Steven Spielberg's Version Of ¡Three Amigos! Would Have Brought Together Bill Murray And Robin Williams

In the late 1970s and early 1980s, any movie that featured a Not Ready for Prime Time Player from the first five seasons of "Saturday Night Live" was a big deal. The show was an intoxicating mix of counterculture humor and hip comedic irreverence, and viewers were eager to see its stars break free from the watchful eye of network censors. John Belushi in "National Lampoon's Animal House," Bill Murray in "Meatballs," Belushi and Dan Aykroyd in "The Blues Brothers..." people showed up to these films primed to laugh, and, for the most part, they delivered.

This phenomenon coincided with the last days of the New Hollywood revolution powered by the likes of Francis Ford Coppola, Martin Scorsese, and Steven Spielberg. While most of these directors weren't interested in the raucous brand of comedy favored by the "SNL" gang, Spielberg wanted in on the fun. So after making two industry-altering blockbusters in "Jaws" and "Close Encounters of the Third Kind," he dove head-first into an anarchic World War II comedy called "1941" featuring Belushi, Aykroyd and a just-getting-warmed-up John Candy. Though the film was a commercial success, it fell far short of Spielberg's previous smashes. It was also savaged by critics for being a loud, unfunny send-up of American war paranoia.

It was the first major misstep of Spielberg's career, forcing him to recalibrate and get back to crowd-pleasing basics with "Raiders of the Lost Ark." However, had it connected with audiences as palpably as his previous two films, he might've been emboldened to follow it up with Steve Martin's passion project "¡Three Amigos!"

Spielberg dismounts

According to Nick de Semlyen's immensely enjoyable "Wild and Crazy Guys," Martin wanted to craft a relentlessly silly Western that goofed on the '30s and '40s Singing Cowboy films of Gene Autry. He viewed it as a "Mexican-Western fiesta musical with a million gags." Martin had become a comedy superstar thanks in large part to his hosting gigs on "SNL," and was a hot Hollywood commodity thanks to 1979's "The Jerk." For a brief moment, the stars aligned. Martin was going to hit the trail alongside Murray and Robin Williams, with Spielberg directing.

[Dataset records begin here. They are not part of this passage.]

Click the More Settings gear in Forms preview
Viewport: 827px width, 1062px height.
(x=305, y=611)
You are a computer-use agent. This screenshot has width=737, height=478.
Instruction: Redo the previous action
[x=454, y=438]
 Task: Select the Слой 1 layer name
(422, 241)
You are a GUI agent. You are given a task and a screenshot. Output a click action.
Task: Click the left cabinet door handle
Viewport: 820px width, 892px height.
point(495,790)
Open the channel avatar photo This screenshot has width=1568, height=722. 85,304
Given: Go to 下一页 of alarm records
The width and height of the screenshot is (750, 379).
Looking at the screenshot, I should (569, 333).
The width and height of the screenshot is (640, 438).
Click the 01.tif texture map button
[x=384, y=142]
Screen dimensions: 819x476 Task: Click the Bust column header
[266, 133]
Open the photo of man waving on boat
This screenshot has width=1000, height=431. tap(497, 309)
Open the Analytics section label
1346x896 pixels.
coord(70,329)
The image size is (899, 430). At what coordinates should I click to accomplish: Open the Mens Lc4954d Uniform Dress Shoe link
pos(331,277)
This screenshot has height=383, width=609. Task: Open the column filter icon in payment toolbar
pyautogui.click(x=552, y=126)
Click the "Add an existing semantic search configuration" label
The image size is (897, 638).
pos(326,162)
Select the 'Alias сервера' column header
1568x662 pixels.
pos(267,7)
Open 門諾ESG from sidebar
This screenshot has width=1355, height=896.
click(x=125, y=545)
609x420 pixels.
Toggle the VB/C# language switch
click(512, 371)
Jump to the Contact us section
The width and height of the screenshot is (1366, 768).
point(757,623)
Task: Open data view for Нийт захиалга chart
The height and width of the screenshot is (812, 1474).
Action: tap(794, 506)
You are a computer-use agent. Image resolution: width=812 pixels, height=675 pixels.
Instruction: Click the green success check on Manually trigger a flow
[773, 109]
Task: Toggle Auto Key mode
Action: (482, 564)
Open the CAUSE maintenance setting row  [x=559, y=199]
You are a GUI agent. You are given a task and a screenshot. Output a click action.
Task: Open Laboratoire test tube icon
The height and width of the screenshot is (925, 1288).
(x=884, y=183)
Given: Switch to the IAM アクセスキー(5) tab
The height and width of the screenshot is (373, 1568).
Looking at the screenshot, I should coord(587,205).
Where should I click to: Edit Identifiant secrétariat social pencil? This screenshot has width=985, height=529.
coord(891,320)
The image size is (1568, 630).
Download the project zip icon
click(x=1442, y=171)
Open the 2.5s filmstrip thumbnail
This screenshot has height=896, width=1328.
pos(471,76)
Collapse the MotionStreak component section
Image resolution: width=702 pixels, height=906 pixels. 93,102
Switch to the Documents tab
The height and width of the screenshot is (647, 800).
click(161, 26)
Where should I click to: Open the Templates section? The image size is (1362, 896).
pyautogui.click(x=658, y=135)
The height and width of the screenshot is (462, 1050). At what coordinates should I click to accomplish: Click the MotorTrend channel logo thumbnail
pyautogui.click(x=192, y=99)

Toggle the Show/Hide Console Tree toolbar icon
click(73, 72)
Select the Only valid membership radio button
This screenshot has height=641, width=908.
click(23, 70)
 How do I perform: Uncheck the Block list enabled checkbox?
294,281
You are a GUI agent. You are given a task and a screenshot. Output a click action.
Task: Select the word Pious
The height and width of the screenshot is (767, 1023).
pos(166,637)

De Semlyen's book is short on details, but this iteration of "¡Three Amigos!" probably fell apart because Spielberg was reticent to make another comedy so soon after the critical disaster of "1941." Also, he had "E.T., the Extra-Terrestrial" on the front burner.

This false start worked out well for everyone. Martin wound up overhauling the "¡Three Amigos!" screenplay with Lorne Michaels and Randy Newman; Murray made "Stripes;" and "E.T." cemented Spielberg's place in the firmament of great American filmmakers. Only Williams missed out. He wouldn't score his first bonafide box office hit until 1987's "Good Morning, Vietnam."

The biggest loss here is that Spielberg still hasn't made a proper Western, and doesn't have one in active development. It'd be a shame if Spielberg never got around to leaving his stamp on the quintessential American genre — even if it is a singing cowboy movie.